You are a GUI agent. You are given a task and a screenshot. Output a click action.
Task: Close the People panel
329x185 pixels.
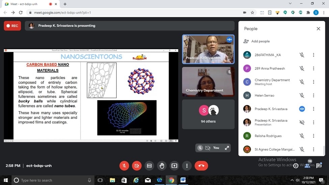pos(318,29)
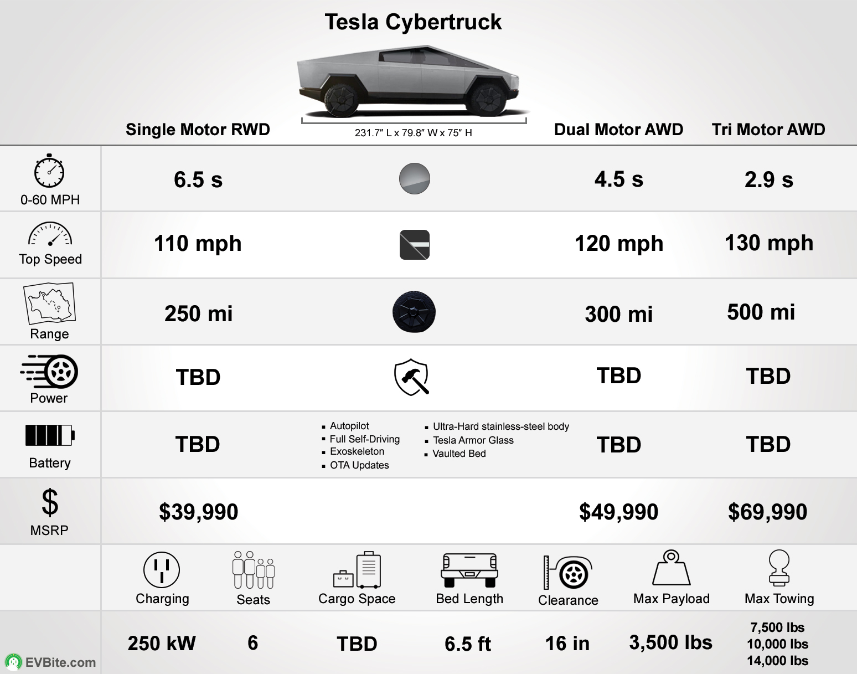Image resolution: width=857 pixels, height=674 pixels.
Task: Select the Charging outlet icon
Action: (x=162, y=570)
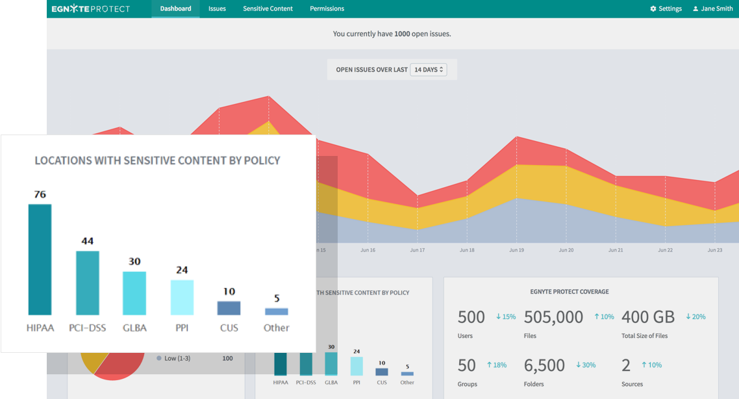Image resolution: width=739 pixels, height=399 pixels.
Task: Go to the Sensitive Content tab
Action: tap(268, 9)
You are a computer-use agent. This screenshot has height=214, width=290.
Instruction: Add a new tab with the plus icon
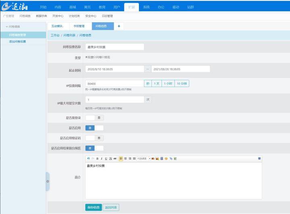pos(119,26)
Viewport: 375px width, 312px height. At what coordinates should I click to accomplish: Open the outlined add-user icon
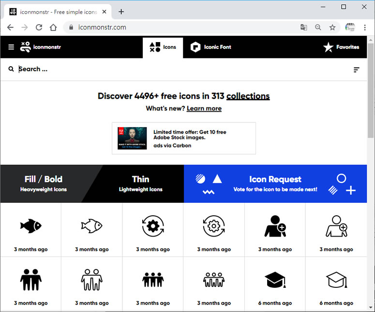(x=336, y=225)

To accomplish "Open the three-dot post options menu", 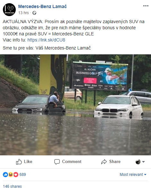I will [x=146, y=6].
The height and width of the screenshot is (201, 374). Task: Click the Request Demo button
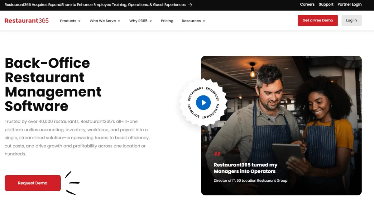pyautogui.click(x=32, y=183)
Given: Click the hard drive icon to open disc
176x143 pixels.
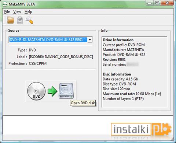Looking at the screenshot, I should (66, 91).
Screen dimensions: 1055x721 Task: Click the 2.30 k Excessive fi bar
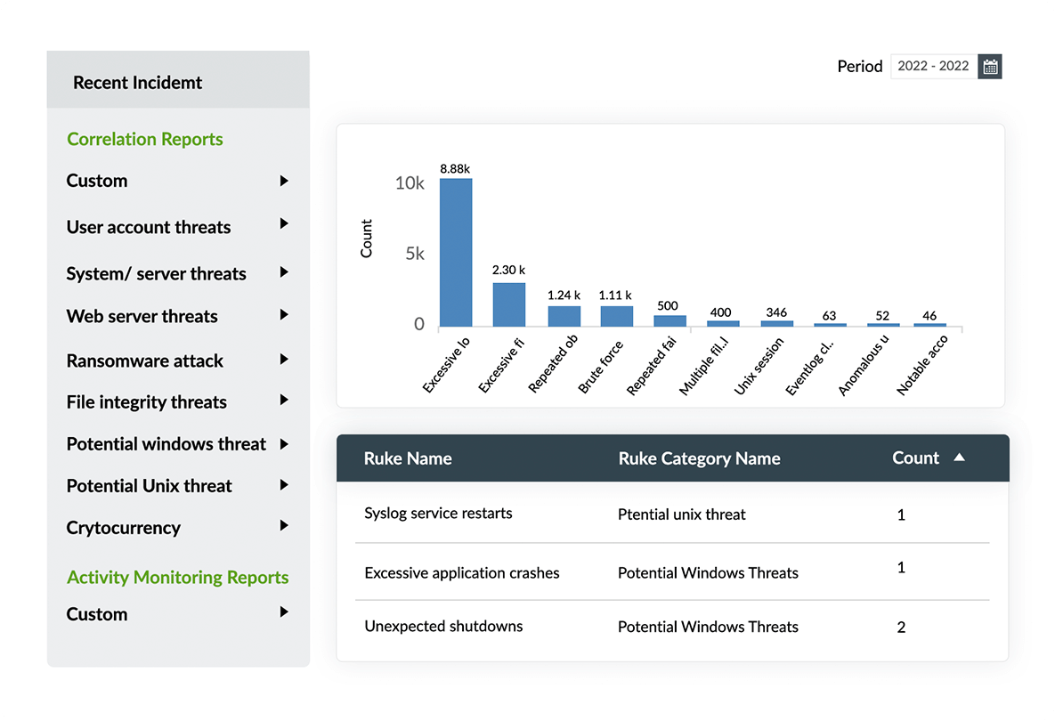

WHAT TO DO
Report each line of the material in which the string "agent" occurs.

RESPONSE FOR THIS EXERCISE
You are a GUI agent. You are given a task and a screenshot. Output a click action.
You are a computer-use agent. This screenshot has height=214, width=290.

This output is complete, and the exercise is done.